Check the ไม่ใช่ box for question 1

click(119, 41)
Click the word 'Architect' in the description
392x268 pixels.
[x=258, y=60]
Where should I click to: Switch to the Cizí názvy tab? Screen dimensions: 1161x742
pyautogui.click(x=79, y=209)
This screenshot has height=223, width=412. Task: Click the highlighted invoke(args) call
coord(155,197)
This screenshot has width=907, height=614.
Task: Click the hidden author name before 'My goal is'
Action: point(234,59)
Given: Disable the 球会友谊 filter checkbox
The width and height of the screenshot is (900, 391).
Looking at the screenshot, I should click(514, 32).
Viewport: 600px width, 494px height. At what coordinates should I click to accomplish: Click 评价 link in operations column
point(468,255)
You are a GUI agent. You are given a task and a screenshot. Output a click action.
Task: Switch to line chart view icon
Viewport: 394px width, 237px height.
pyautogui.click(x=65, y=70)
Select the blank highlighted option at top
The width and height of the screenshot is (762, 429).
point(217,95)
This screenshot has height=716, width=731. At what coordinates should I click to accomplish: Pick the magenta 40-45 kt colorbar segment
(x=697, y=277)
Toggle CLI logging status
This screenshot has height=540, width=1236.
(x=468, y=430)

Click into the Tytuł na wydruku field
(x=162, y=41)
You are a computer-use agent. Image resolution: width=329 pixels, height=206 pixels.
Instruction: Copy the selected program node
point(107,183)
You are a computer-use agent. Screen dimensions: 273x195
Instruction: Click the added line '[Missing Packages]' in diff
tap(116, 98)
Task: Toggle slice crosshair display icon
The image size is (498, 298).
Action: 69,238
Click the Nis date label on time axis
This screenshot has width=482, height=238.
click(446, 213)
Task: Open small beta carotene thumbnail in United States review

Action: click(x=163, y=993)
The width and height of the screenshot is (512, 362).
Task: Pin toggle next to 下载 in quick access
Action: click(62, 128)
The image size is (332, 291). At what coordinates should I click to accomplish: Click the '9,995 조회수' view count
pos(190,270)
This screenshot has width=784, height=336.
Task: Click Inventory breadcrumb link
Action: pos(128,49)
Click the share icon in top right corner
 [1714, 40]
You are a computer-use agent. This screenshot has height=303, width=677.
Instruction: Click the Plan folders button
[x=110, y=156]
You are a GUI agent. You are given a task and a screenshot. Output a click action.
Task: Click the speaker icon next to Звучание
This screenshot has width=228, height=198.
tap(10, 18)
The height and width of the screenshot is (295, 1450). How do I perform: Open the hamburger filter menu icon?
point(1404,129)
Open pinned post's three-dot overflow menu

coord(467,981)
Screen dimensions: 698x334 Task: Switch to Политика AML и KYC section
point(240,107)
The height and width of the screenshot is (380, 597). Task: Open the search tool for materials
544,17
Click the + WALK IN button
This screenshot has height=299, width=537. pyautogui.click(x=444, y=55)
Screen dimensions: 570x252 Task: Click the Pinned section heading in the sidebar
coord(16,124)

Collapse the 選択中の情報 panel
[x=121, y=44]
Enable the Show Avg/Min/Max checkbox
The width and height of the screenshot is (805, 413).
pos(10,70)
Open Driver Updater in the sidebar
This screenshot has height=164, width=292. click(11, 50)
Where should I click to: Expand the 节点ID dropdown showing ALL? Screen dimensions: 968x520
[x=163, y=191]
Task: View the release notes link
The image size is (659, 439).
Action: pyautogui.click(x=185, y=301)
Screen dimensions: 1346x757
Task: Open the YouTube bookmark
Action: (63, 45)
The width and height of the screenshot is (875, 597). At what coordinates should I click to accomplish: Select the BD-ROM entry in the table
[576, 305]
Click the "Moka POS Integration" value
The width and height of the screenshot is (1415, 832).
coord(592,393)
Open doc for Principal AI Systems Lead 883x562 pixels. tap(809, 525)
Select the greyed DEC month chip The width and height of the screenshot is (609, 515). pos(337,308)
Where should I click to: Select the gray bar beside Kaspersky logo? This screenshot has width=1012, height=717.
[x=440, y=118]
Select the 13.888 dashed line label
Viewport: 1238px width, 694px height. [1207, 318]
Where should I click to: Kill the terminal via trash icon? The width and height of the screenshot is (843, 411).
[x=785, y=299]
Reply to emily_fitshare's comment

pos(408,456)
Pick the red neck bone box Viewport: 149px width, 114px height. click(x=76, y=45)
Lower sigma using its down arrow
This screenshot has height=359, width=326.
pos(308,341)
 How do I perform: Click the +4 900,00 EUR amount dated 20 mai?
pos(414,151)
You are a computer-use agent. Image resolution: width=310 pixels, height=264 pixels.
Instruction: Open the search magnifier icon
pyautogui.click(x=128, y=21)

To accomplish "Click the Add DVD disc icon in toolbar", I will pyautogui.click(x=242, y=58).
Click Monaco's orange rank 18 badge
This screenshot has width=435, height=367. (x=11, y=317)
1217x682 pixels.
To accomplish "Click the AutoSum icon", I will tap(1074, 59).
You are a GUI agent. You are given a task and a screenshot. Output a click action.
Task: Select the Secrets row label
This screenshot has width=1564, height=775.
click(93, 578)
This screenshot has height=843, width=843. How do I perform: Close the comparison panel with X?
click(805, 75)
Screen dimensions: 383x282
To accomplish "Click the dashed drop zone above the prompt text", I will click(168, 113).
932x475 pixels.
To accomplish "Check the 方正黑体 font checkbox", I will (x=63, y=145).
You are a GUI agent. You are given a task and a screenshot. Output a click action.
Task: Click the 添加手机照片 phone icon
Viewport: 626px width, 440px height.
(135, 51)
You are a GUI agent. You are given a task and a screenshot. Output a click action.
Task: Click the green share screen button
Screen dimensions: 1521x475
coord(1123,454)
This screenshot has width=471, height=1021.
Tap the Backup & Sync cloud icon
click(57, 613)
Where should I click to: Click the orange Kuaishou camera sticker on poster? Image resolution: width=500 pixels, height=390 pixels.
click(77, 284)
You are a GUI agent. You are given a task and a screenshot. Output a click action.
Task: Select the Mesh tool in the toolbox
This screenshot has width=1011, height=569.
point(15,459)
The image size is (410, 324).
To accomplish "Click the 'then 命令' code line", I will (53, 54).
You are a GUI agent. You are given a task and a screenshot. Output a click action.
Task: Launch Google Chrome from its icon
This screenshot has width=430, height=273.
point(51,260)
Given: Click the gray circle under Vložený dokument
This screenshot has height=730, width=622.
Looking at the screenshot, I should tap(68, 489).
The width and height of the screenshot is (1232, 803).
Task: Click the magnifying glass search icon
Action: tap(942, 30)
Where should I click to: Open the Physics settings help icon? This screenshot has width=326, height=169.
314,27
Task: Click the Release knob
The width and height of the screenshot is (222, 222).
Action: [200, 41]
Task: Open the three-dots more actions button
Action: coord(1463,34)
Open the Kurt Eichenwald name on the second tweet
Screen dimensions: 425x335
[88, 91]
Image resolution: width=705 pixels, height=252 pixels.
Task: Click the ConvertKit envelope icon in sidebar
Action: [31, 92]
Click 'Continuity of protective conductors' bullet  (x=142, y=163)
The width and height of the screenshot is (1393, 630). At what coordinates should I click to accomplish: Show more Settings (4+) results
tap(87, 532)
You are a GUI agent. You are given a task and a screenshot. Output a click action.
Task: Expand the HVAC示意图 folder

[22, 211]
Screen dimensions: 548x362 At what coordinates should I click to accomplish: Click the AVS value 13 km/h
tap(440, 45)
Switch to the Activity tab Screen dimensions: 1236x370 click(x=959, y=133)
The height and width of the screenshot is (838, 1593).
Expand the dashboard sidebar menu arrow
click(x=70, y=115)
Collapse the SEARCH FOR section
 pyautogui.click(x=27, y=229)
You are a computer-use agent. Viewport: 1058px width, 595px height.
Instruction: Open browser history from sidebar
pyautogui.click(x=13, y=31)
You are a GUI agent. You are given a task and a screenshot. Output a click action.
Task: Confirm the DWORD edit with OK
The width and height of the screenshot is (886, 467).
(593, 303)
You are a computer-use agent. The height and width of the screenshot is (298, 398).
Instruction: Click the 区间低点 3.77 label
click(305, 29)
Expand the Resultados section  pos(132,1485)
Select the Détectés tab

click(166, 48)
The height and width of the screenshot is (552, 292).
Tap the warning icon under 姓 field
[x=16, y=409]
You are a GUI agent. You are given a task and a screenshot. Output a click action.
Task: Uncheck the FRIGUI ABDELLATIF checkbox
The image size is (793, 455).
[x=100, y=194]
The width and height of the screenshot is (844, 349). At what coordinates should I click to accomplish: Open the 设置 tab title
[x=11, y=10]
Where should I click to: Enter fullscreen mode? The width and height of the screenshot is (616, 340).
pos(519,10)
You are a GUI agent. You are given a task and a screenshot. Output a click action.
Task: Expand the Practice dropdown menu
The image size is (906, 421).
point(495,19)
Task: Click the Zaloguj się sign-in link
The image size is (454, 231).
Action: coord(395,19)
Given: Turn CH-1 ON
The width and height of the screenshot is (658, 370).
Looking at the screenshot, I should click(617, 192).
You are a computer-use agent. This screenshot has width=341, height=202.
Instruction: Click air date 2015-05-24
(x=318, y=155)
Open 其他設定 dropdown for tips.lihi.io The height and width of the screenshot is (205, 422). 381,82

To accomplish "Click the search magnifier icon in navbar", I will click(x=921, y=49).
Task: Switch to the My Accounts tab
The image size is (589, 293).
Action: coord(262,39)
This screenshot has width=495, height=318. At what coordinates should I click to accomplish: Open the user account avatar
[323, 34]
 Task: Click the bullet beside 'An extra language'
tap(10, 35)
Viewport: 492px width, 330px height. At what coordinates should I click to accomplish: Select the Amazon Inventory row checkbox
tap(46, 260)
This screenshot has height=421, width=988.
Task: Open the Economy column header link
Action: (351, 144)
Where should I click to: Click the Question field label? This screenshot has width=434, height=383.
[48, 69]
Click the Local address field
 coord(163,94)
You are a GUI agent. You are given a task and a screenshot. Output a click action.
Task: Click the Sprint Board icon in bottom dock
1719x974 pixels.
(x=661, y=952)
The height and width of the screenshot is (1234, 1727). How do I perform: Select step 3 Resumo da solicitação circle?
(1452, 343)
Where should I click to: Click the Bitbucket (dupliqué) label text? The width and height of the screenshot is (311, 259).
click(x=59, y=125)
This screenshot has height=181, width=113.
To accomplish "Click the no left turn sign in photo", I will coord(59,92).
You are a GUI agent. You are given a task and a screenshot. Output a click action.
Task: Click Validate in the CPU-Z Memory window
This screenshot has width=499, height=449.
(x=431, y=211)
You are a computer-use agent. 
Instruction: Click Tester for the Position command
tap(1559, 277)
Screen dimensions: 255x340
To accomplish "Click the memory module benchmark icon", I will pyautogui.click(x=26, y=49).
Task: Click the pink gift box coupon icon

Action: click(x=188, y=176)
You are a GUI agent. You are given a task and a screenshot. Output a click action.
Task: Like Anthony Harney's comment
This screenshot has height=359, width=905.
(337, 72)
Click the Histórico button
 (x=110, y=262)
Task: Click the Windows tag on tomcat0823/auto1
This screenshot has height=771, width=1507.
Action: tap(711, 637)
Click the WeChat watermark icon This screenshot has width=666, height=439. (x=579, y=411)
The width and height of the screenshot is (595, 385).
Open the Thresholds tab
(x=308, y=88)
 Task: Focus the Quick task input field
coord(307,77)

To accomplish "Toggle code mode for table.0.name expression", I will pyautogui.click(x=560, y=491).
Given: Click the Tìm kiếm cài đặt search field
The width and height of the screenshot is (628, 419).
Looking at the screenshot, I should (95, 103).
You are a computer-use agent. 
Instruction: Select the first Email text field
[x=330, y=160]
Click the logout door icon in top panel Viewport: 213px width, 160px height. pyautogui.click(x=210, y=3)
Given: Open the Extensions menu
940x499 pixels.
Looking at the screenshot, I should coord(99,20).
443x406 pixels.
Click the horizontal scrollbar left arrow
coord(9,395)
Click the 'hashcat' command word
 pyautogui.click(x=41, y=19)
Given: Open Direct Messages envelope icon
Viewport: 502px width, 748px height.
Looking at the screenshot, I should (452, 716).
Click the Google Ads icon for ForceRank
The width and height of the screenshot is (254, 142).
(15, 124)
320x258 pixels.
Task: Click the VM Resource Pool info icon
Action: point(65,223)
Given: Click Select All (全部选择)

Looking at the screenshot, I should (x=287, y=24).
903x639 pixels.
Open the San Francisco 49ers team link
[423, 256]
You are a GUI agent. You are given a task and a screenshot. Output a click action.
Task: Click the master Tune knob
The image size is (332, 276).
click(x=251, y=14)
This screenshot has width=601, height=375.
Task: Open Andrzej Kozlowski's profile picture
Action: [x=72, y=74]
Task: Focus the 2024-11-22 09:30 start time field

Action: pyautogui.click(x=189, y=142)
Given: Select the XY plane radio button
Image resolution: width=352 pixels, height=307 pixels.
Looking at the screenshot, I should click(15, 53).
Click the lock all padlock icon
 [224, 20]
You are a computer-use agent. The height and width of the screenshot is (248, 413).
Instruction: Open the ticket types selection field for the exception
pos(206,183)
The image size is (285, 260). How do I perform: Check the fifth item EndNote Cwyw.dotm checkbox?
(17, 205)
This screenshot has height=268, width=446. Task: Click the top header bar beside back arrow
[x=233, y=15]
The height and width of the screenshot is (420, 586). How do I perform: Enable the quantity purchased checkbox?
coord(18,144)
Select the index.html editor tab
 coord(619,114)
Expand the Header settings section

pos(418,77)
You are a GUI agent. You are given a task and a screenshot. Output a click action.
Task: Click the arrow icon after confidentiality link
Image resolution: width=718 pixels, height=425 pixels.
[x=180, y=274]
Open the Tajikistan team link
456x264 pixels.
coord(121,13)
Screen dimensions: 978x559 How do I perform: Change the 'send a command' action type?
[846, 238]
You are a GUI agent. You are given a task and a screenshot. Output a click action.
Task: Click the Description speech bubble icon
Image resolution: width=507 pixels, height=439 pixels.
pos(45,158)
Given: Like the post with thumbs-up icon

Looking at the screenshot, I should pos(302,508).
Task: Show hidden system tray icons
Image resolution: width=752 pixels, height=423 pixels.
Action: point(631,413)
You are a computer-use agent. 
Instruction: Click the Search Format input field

[Your objective]
State how many lines in the entries hold "code", please, with no other words.

[Written solution]
2